Quali sono i fondamenti della tua ricerca (Art Identity) ?
Sono attivo sul versante della Performance fin dai primi anni Settanta, operando all’interno dell’Arte del Comportamento, tendenza parallela alla Body Art. La mia attività è sempre stata caratterizzata da urgenze performative, stati di grazia, espansioni dello spirito, introspezioni nella ricerca del sé; privilegiando nelle mie opere l’aspetto processuale e onirico.
Quali sono gli artisti che ti hanno fatto da linea guida nella tua ricerca?
Interessato ad una diversa dimensione di fare arte, mi sono guardato sempre più attorno che indietro; la storia dell’arte l’ho appresa a mano a mano, mentre procedevo in me stesso considerando più importante sentire che capire o sapere. Non ho linee guida particolari… mi lascio trasportare dalle emozioni, sospeso in una dimensione liquida che sa di contemporaneo e di arcaico allo stesso tempo, attraverso così ritualità che traggono linfa da due poli lontani: dalla cerimonialità tragica del mondo antico greco e dai riflessi delle primitive pratiche sciamaniche.
Definisciti come essere umano utilizzando tre aggettivi.
Affidabile, prudente, affabile.
4. Secondo la tua visione dove sta andando e dove vorresti che andasse, l’arte contemporanea?
… essere sempre “autre”.

Due parole sui suoi lavori

Angelo Pretolani è un artista concettuale, attivo sul versante della Performance fin dai primi anni Settanta.
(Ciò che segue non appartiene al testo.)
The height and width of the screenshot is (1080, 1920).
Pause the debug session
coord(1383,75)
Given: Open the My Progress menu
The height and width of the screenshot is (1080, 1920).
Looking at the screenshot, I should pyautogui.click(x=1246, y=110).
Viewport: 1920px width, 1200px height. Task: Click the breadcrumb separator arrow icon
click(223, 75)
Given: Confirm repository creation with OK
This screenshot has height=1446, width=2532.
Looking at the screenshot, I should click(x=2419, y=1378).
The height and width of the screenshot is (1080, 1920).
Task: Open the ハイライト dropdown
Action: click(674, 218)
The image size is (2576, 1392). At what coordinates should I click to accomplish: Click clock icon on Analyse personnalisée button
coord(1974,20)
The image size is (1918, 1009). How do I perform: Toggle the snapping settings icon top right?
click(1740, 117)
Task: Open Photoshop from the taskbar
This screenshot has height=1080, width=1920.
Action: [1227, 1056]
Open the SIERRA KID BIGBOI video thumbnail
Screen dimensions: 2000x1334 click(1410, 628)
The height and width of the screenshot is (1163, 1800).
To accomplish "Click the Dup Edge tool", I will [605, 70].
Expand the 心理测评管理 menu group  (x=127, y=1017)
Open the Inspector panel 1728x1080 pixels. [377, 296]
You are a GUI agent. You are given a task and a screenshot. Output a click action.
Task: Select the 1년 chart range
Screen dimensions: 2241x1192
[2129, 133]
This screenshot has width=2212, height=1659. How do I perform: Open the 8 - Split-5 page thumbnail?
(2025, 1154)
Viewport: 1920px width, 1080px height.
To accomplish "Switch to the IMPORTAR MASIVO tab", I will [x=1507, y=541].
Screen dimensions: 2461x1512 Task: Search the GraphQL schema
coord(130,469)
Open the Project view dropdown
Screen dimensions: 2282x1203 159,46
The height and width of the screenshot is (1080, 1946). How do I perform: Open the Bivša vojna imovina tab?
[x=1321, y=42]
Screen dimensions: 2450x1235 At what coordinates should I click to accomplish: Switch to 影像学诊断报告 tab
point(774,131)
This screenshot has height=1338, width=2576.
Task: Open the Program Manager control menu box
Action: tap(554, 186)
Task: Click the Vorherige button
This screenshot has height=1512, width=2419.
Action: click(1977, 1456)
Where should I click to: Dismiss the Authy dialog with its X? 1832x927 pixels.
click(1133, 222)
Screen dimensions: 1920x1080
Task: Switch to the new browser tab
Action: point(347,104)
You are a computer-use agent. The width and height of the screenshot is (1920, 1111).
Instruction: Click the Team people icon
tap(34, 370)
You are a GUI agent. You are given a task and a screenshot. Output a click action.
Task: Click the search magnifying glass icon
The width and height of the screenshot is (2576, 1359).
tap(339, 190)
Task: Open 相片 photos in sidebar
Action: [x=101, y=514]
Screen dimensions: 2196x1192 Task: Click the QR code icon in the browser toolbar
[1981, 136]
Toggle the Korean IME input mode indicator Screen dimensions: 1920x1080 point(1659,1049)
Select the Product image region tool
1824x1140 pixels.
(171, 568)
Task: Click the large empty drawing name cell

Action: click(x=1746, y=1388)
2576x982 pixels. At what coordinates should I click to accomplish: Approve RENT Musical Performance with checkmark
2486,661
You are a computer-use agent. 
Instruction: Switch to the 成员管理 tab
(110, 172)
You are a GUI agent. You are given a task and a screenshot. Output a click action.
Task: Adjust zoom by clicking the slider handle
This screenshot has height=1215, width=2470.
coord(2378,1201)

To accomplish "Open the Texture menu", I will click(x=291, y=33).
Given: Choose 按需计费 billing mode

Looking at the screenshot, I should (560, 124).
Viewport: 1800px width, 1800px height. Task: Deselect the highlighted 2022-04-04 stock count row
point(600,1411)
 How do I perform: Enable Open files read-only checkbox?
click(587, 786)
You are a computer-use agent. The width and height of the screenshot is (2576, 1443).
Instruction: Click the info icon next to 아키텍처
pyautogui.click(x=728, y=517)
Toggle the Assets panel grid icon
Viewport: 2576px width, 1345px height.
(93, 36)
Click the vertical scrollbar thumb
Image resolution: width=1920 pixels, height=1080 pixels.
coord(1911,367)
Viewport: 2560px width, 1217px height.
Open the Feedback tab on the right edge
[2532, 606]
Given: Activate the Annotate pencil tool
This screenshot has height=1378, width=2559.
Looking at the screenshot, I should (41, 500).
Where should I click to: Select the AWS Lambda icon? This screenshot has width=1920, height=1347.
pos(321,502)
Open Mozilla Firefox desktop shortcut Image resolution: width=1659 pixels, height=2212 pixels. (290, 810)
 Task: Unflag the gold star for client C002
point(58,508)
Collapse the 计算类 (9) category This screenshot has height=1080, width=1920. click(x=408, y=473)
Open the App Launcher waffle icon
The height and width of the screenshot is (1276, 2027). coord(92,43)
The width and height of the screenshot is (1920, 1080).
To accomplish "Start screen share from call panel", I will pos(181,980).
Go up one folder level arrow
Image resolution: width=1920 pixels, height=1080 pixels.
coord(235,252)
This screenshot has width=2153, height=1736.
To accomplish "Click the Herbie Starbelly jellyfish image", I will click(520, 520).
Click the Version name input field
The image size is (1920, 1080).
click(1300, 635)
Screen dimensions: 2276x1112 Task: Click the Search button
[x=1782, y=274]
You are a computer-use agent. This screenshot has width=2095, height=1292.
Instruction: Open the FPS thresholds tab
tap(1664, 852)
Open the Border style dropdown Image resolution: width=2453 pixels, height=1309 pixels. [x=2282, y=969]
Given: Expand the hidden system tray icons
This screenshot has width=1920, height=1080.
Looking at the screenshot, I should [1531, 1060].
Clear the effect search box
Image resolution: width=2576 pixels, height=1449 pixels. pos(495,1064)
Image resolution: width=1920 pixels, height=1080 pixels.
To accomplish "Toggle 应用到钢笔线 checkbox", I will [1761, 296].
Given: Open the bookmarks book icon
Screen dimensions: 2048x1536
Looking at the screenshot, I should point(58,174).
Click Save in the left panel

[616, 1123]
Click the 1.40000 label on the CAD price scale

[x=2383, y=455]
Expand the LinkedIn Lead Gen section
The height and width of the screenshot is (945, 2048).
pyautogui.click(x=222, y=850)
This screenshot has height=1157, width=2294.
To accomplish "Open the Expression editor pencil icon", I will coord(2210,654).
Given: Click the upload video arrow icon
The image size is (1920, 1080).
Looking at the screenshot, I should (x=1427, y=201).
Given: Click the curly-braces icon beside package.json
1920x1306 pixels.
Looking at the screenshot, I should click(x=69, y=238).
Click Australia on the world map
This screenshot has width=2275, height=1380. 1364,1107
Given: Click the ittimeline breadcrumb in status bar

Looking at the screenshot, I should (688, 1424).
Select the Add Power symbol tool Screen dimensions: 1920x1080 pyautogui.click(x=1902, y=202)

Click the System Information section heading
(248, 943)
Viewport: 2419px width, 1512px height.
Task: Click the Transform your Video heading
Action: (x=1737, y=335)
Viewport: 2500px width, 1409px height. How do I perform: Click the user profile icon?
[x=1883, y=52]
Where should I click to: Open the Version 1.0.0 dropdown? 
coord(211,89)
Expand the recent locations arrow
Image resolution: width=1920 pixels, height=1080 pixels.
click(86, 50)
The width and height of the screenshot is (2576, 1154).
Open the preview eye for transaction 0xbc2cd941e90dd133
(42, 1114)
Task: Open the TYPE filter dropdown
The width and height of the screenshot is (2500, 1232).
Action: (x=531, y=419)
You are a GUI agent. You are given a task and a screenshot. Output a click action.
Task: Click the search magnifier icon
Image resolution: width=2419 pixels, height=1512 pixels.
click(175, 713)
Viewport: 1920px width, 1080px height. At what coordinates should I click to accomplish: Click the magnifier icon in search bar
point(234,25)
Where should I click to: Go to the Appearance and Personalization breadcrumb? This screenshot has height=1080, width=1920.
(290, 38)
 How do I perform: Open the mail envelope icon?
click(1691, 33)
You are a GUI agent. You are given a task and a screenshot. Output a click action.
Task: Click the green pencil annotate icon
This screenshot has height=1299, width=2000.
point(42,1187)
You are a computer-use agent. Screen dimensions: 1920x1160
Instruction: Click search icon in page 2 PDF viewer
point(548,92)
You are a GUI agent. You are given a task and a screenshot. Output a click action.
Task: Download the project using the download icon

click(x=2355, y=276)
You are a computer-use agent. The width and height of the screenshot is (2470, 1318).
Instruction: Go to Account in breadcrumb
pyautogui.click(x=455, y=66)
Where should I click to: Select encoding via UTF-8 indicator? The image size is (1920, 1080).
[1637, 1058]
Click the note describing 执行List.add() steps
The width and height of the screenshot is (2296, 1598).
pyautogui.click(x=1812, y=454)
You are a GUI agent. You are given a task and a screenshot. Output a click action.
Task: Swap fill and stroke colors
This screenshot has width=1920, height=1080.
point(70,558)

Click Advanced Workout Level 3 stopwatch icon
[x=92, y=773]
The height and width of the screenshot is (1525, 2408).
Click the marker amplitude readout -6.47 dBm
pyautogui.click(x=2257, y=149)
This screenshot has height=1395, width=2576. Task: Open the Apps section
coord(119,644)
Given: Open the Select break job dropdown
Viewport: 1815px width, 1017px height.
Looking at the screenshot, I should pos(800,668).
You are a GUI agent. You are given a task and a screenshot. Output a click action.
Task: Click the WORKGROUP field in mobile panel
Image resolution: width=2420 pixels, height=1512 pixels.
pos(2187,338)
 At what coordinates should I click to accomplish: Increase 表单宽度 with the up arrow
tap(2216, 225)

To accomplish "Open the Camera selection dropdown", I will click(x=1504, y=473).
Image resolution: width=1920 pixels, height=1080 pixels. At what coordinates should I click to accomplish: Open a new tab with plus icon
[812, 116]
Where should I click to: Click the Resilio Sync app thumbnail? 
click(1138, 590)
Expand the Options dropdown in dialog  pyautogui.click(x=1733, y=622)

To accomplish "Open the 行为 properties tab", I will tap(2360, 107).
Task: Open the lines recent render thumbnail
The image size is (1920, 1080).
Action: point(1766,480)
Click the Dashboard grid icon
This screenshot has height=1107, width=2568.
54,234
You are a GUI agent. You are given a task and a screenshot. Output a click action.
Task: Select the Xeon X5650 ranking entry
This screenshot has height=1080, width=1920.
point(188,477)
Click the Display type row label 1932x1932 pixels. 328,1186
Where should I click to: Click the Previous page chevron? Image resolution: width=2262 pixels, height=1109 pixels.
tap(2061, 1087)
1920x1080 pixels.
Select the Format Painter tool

La tendenza di cui faceva parte veniva chiamata Arte del Comportamento, parallela alla Body Art.


A vent'anni, anche se non aveva mai assistito a una performance dal vivo, si inventa la prima, chiamata "Minotauro". Angelo passeggia per la città passando sotto le impalcature dei cantieri, per simboleggiare come la città stia diventando un labirinto, una trappola in cui l'individuo vive un forte senso di spaesamento e di isolamento. Il titolo delle sue performance gioca con il suo nome proprio, da “Angelo Pretolani” nascono le “Apparizioni”. Esse consistono in brevi interventi in luoghi pubblici che sottolineano la presenza creatrice ed effimera del performer. Spesso, accanto alle performance, realizza dei lavori pittorici oppure fotografici. Poesia, azione, teatro, video e pittura confluiscono in un intreccio inestricabile.

Dal 2008, è protagonista di un’operazione che prende il titolo di “Sotto il selciato c’è la spiaggia”, visibile su Facebook. Il titolo prende spunto dal film di Helma Sanders del 1975, a sua volta carpito a un famoso slogan del maggio francese… Sous le pavés, la plage. Si tratta di performance a carattere minimale, concentrate sull’introspezione e assorbite come esperienze spirituali e corporee. Fino al 2013, l’artista posta ogni giorno per cinque anni, successivamente si riduce a ogni Venerdì.  Descrive a parole, una performance di pochi minuti che lui compie in privato, avvalendosi spesso di alcuni oggetti, fra cui foglie di alloro, chiaro riferimento alla dimensione della Poesia. La performance viene poi accompagnata da un'opera su carta, realizzata con l’inchiostro delle penne a sfera diluito con l’alcool. Le prime 163 performance sono state pubblicate nell’omonimo libro edito da Fiorina Edizioni, 2011.
Ha esposto in Italia e all’estero. Si ricordano le sue presenze alla Fundació Joan Miró a Barcellona nel 1977 e alla Biennale di Venezia nel Padiglione Italia del 2011.